A Sensitive Boy
My wife Cathy and I went to a production of Mama Mia! at the local high school today. We didn’t know what to expect, but the performance turned out to be excellent. I was a little surprised—after all, high school musicals can be uneven—but what really stunned me was how emotional I got, not only because of the play itself but also because of the sentiment it touched in my own life.

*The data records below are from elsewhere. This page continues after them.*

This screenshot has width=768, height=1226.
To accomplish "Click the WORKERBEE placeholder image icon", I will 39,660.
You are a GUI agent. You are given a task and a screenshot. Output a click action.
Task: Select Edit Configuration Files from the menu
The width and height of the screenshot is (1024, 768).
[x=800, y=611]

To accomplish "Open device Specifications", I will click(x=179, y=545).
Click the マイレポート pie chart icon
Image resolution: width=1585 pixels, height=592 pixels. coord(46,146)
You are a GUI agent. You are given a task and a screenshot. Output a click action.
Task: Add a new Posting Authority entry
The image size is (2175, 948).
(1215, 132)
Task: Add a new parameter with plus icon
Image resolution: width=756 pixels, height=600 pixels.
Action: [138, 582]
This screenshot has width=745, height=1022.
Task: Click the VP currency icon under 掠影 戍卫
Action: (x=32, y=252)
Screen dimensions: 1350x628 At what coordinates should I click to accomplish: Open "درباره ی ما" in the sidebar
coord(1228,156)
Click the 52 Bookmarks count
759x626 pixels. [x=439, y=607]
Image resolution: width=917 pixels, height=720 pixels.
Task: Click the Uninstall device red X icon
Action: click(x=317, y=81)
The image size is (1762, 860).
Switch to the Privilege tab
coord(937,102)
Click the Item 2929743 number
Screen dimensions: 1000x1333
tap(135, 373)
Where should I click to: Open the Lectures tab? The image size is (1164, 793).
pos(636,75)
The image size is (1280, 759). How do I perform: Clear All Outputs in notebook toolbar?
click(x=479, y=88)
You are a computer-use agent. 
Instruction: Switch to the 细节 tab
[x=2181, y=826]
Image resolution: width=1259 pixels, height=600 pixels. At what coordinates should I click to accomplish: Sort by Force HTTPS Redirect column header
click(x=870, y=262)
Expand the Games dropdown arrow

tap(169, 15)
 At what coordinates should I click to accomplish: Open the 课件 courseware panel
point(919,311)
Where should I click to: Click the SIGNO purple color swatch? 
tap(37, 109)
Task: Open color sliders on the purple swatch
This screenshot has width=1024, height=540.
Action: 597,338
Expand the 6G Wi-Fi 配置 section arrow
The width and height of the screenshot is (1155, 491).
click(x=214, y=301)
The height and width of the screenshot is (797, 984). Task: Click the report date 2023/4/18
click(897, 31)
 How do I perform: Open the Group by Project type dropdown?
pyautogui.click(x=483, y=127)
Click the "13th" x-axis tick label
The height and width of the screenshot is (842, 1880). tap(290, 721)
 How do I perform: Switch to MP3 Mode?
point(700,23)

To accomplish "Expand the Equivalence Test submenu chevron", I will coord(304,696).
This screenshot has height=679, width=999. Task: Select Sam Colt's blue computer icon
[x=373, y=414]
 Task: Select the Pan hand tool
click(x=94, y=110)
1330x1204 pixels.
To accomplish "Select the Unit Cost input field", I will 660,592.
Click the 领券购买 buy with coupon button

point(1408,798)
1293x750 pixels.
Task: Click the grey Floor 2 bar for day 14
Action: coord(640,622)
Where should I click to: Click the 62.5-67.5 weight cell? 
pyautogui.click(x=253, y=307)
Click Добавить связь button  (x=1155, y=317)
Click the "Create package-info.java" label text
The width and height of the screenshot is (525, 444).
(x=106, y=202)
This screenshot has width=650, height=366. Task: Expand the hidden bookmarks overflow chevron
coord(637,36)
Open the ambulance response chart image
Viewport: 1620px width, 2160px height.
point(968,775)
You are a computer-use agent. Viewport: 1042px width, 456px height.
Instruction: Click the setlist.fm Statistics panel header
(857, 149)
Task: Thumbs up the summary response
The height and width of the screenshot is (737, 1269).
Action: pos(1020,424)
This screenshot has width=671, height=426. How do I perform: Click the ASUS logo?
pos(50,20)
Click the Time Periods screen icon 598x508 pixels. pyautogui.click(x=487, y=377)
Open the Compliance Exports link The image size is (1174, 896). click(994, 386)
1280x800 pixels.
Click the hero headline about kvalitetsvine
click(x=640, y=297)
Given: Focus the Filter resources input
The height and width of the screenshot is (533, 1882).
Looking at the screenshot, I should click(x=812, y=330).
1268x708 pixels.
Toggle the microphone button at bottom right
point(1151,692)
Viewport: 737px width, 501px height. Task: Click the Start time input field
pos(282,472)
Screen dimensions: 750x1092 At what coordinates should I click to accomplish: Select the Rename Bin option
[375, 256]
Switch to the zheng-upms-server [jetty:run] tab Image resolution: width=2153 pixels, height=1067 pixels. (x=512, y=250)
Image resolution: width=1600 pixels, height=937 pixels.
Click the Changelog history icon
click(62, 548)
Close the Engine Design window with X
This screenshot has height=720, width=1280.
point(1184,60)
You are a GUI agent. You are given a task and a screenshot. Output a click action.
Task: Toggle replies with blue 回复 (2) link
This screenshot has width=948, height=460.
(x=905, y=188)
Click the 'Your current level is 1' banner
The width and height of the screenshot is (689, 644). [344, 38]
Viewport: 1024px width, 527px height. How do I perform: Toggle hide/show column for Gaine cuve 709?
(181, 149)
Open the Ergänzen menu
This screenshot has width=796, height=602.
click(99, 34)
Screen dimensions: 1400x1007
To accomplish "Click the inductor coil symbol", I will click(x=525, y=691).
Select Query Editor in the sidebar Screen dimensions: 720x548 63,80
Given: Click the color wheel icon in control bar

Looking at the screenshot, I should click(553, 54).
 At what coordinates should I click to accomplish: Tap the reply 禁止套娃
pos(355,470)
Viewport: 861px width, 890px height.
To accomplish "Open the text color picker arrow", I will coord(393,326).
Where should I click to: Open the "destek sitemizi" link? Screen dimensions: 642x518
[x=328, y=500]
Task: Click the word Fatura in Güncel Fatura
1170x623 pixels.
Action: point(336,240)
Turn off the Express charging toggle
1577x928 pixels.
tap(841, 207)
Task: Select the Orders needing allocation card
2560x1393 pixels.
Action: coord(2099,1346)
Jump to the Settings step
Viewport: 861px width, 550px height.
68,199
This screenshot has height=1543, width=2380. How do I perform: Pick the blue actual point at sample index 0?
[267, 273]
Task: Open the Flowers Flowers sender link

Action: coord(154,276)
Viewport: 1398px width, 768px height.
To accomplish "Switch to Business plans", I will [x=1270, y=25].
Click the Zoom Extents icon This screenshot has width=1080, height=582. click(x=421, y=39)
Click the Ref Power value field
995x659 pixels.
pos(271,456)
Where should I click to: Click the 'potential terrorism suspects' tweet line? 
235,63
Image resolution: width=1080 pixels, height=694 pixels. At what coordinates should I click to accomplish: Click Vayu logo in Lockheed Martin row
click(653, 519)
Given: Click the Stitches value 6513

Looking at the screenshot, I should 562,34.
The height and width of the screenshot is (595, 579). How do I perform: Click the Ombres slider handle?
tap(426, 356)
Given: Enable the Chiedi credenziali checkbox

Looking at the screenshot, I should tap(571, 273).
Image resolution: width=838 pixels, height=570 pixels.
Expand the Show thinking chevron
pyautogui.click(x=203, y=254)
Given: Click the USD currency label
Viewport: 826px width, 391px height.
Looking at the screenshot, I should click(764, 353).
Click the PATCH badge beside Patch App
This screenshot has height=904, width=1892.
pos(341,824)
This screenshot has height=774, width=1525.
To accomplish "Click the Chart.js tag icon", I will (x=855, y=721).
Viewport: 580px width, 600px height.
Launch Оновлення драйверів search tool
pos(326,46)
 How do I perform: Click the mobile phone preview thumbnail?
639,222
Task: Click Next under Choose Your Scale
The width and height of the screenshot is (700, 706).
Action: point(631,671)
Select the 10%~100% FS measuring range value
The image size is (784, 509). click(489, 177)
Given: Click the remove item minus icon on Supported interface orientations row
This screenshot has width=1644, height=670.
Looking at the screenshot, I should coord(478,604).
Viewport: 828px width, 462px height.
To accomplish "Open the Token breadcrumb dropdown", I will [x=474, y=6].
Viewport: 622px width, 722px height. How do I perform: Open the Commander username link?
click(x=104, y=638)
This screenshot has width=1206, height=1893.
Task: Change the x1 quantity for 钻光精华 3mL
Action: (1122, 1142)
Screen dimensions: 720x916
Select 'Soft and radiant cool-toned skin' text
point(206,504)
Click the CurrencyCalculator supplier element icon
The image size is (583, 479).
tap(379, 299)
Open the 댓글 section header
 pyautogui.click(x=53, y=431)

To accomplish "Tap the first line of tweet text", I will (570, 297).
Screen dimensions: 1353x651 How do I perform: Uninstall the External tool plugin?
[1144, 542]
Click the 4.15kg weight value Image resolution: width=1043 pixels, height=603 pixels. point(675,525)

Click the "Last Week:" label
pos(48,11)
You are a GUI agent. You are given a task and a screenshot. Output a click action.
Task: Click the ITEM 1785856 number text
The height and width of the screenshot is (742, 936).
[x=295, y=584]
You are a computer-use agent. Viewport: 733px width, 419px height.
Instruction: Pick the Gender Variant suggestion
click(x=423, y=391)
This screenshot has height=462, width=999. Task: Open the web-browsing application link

As many of you probably know, the premise of the show is a daughter’s wedding to which she’s invited three men. She believes that one of them may be her father. All three of them show up, and the songs of ABBA tell the story. There are moments of hilarity, and there are moments of joy, and there are bittersweet moments of genuine emotion such as when the bride’s mother sings to her daughter on the day of the wedding. The mother sings a song about time slipping away as the daughter grew from a schoolgirl to a woman about to be married. That one left me a little teary-eyed. It reminded me of when I was nineteen, and I got married for the first time (unlike musicals, real life often doesn’t have happy endings), and my mother told me later when she came home to a place I would no longer occupy, the house seemed so empty. My father, on the other hand, had a more practical outlook. He said he didn’t notice any difference because I’d only been there lately to eat and sleep. That song about time slipping away also made me think about what it must be like for a parent to watch a child grow into adulthood. I never had that privilege, and as I listened to the song, I mourned that fact.
I also got emotional at intermission when I looked at the ads the performers’ parents had taken out in the program—photographs of their children with expressions of love and congratulations and wishes for success in the future. It made me think of how wonderful it must be to watch a child’s talents develop, but also how parents know a time will come when a child will leave home and step into a future that holds more time ahead for that child and less for those parents. Bittersweet, as life often is, and filled with earned emotion.
So, I admit it. I had a lump in my throat several times. I could say it was because I’m just becoming more sentimental as I age, but the truth is I’ve always been emotional. I’m pretty sure those who knew me when I was young would have called me a sensitive child. I grew up in a working-class part of the country that valued manliness, often to the point of toxicity. We boys weren’t supposed to cry. Really, we weren’t supposed to feel, but I always felt deeply. I was lucky in the respect that my mother, unlike my father, never called attention to what was sometimes my overwrought states. She accepted me for who I was, a boy who felt so deeply he couldn’t help but express his emotions.
I say all this to make this point; a repression of emotion is deadly for writers. We can’t be afraid to feel what our characters feel. The only thing we need to be aware of is the fact that those characters must earn their emotions. What they feel must come organically from the worlds they occupy, the actions they commit, and the consequences they create. We writers need to let our characters get themselves into trouble, giving them agency over their own fates. Otherwise, the sentiment tips over into sentimentality. The emotions seem forced, applied from without, and used for the purpose of manipulating a reader’s response. In short, genuine emotion comes from what a character creates. At the end of James Joyce’s “The Dead,” Gabriel, through his own actions, comes to realize how insubstantial he is—how insubstantial we all are in the forward march of time—and as he watches the snow falling all over Ireland, we mourn with him. That’s sentiment. That’s why I’m thankful my mother let me know, without saying a word, it was all right to be a boy who wasn’t afraid to feel. I only wish she’d lived long enough to see the writer I became, the one she gave permission to express genuine emotion on the page. Like the parents who supported their children in today’s production of Mama Mia!, I believe she’d be proud.
This is beautiful Lee. I really love how open you are about everything. And how sensitive you are.
That is why, I feel, your writing is so very real and filled with emotion. I can feel what your characters feel and get lost in your words! Thank you for sharing.